Cabaret, préparatifs |
C'était la lumière qui tombait oblique sur les cheveux bleus de Marie : c'était la troupe, à peine formée, tendue déjà, aux gestes efficaces, le ballet autour des plats communs, assis à même le sol.
C'était les feuilles scotchées, les décors, les réglages ; la répétition, les coulisses, les loges, les enchaînements.
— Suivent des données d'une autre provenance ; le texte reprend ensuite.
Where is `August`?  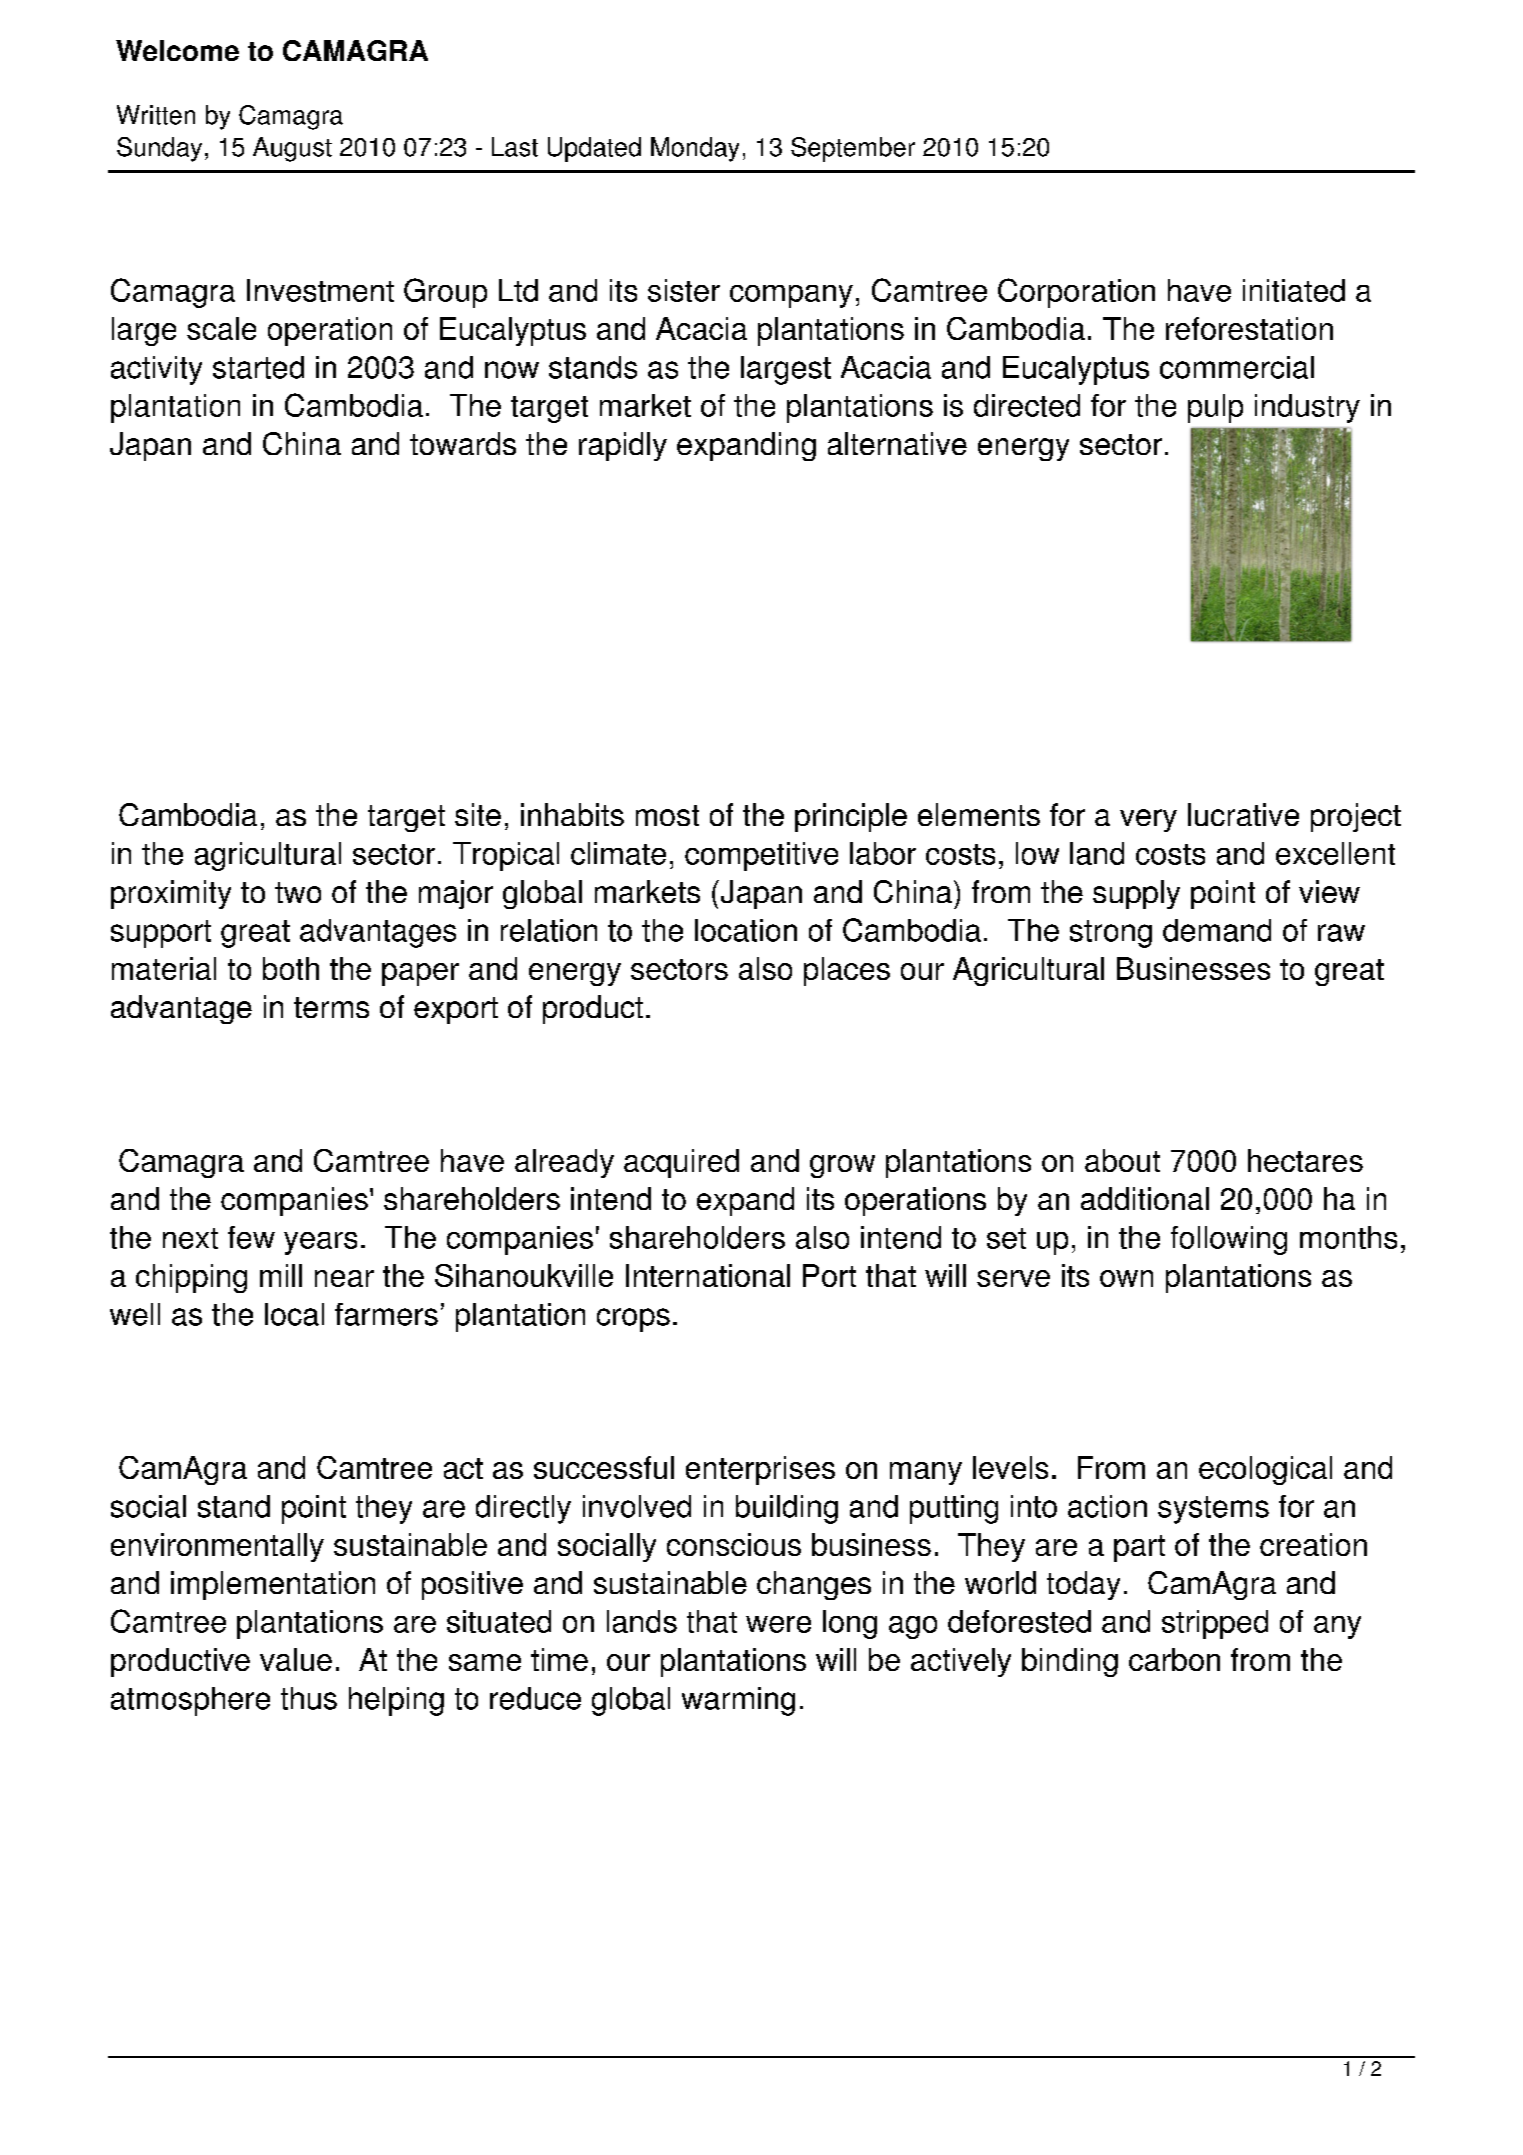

A un moment donné de la soirée, je devenais le Déménageur - masque, t-shirt rose. Un par un, les spectateurs montaient vers notre décor - une ourse aux platines, un fakir enturbanné, une table de massage. Un crâne de sanglier. Ils s'allongeaient, les yeux remplis d'une vidéo aux images dansantes, et la musique commençait. La musique, et le massage/message des mots.
- C'est une drogue, votre truc", a lancé un des spectateurs à l'issue des quelques minutes de bombardement sensitif.
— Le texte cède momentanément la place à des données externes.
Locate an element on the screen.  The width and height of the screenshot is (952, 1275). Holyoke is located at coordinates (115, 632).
Peut-être l'effet recherché.
Puis à nouveau se glisser dans les personnages, entre les corps, dans la salle. Caresser, jouer des yeux, du torse ; danser, faire semblant. Séduire, aguicher.
Les spectateurs hésitaient entre surprise, rire gêné parfois, admiration et trouble. L'une a fui, épouvantée ; l'autre se plaignait d'un manque d'érotisme. Trop ou pas assez suggéré : les numéros alternaient performances sur le corps, chanson post-réaliste et numéros de cabaret. L'ensemble était - le but du jeu ? - déstabilisant, dense, incomplet.
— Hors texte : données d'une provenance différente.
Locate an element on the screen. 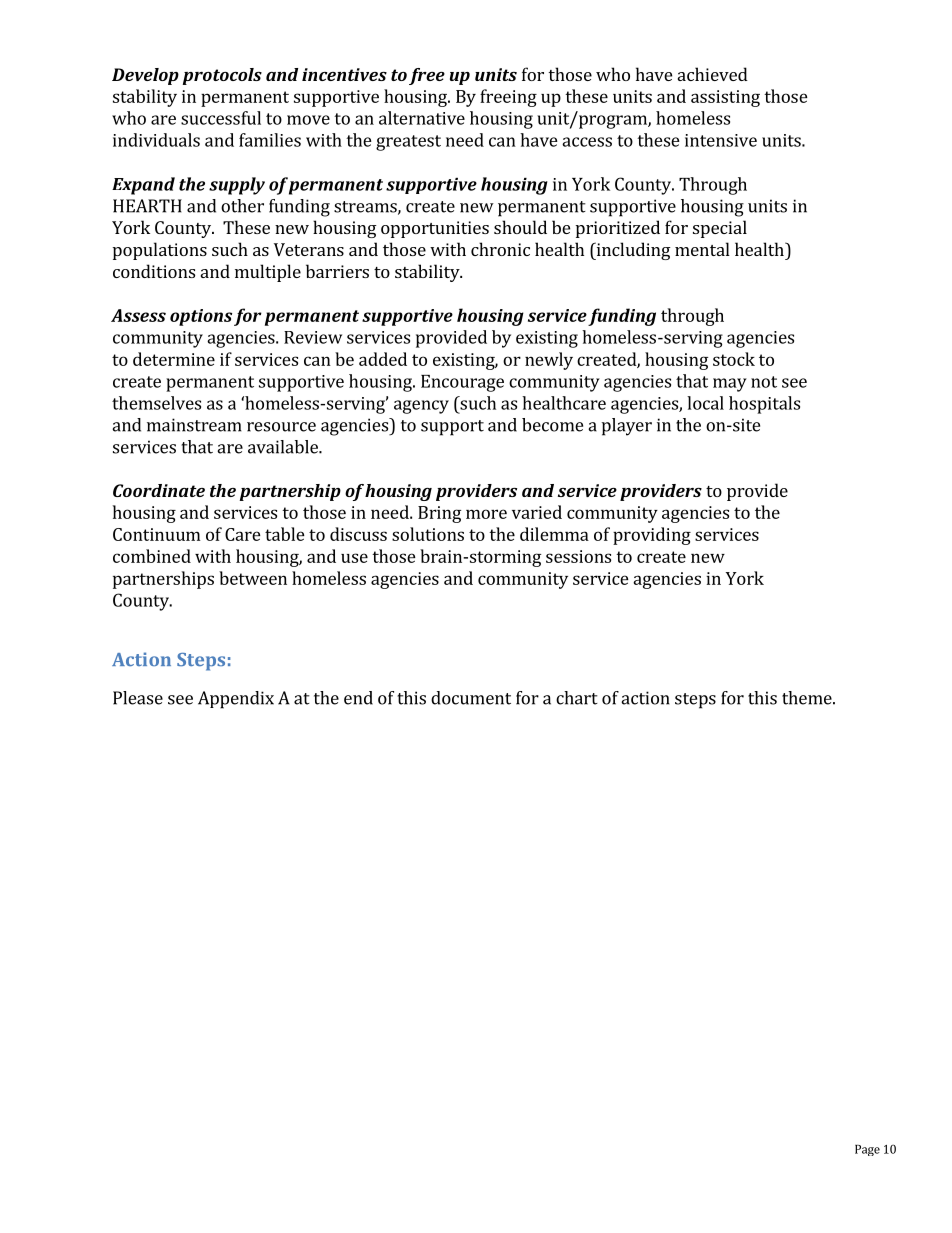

Quelques retours, glânés ça et là : "Ca laisse à désirer sans laisser à désirer" (de la bouche d'une artiste qui néanmoins envisage de faire partie de la prochaine édition) ; "trop petit, ce n'est pas érotique de se faire marcher sur les pieds" ; "on dirait un bordel de l'avant-guerre" ; "pourquoi l'érotisme ressemble autant à la décadence ?" ; "où est l'intention, dans tout ça ? Pourquoi les propositions ne sont-elles pas plus abouties ?", "C'est chouette, c'est amateur, et maintenant, ça devient quoi ?". Et aussi, souvent, "C'est bien. J'ai aimé, merci."
J'ai pensé quelques instants à ce que diraient mes chers amis ââârtistes, ceux qui ont un avis sur tout et en particulier sur le travail des autres quand eux-mêmes ne font rien. "Déjà vu", auraient-ils dit, "Pas terminé. Ridicule comme un club échangiste de province", pourquoi pas ?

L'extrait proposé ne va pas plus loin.